- _Task directions_
Continue the article on Lupton City, Tennessee, from the point where it stops, before you reach the records.

- _Document excerpt_

# # # # # # #

- Lupton City, Tennessee Location within Tennessee
- Coordinates: 35°06′20″N 85°15′51″W﻿ / ﻿35.10556°N 85.26417°W
- Country: United States
- State: Tennessee
- County: Hamilton
- Elevation: 794 ft (242 m)
- Time zone: UTC-5 (Eastern (EST))
- • Summer (DST): UTC-4 (EDT)
- ZIP code: 37351
- Area code: 423
- GNIS feature ID: 1292293

= Lupton City, Chattanooga =

Lupton City is a neighborhood of Chattanooga, Tennessee, United States. The community developed in the 1920s as a mill town, a planned community that contained the Dixie Spinning Mills thread mill and housing for its workers.

==History==
Chattanooga businessman John T. Lupton established the Dixie Mercerizing Company around 1920 to manufacture thread using the mercerizing process, which had been introduced in 1913. The company built its thread-spinning facility and the adjoining housing area on a 1000 acre tract north of the Tennessee River, outside the city limits of Chattanooga. In 1923, when production began, the spinning mill had 12,000 spindles; by 1925 there were 30,000 spindles.

# # # # # # #

- _Data listing_

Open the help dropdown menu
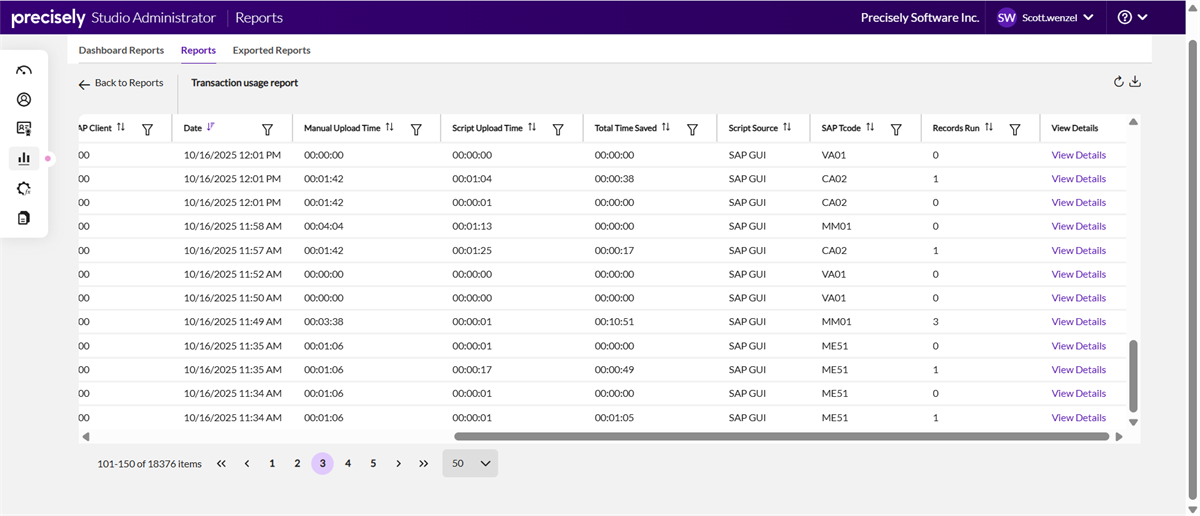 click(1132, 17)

# # # # # # #

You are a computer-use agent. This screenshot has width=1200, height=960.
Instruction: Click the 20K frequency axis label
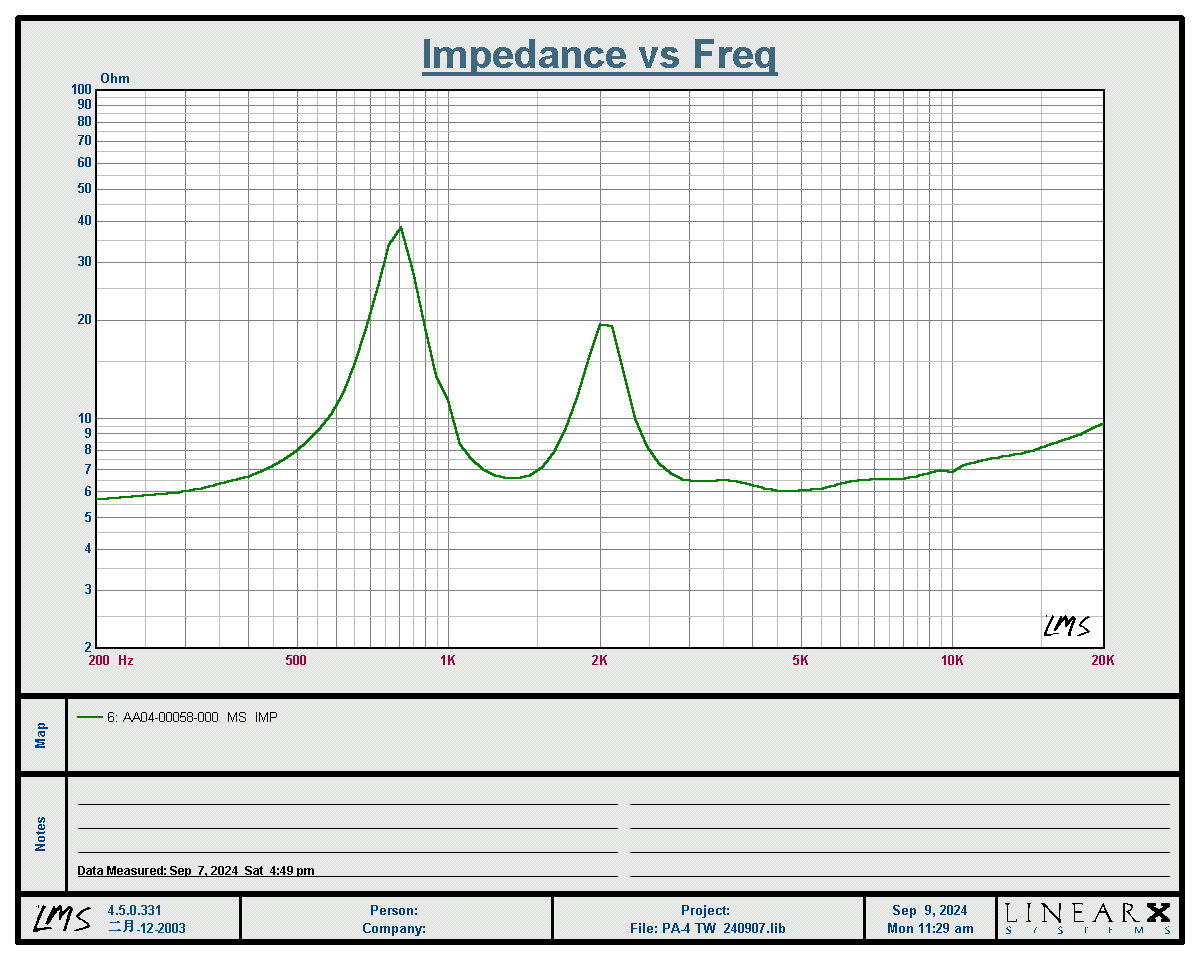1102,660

# # # # # # #

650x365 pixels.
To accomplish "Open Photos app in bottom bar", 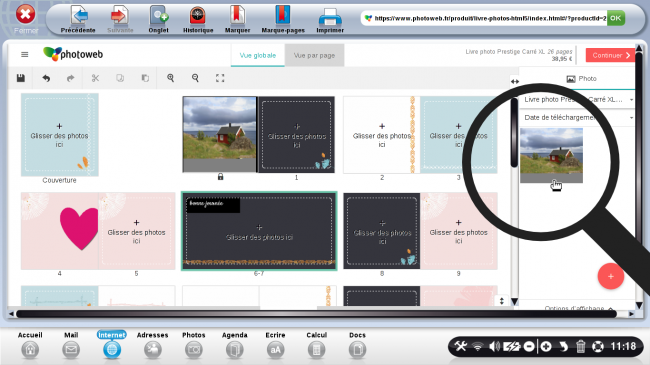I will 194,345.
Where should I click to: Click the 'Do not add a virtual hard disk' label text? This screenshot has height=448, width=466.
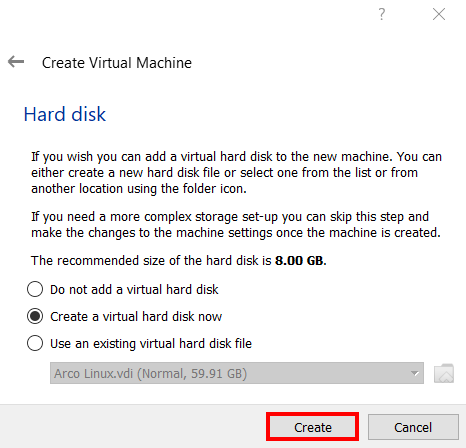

# # # # # # #

- _Response_
Lupton City provided modern worker housing near the mill, as well as community services such as a school, post office, and church, and amenities such as concrete sidewalks, a gym, a movie theater, and a swimming pool. Medical care was available from a doctor and dentist employed by the company. By 1929, Lupton City had 200 homes.

For most of its history, Lupton City had a post office. Homes in the community did not have mailboxes or residential delivery, so residents picked up their mail at the post office, which used ZIP code 37351. In 2006 the post office was closed temporarily due to structural problems with the building that housed it, and residents were instructed to get their mail at the Hixson post office. The U.S. Postal Service and the building owner provided money to the city of Chattanooga to buy mailboxes for Lupton City postal customers, and the post office closed permanently on July 18, 2009.

Lupton City is now part of the city of Chattanooga. They still keep some of their independence by continuing to be called Lupton City and use the zip code 37351. The yarn mill no longer operates in the community as Dixie Yarns, and has been torn down. All that remain are the bricks of the mill. The City of Chattanooga has taken over the space of the former plant. The bricks are no longer there and they and have planted a meadow with native plant and flower species for residents to use beginning sometime in 2025-2026.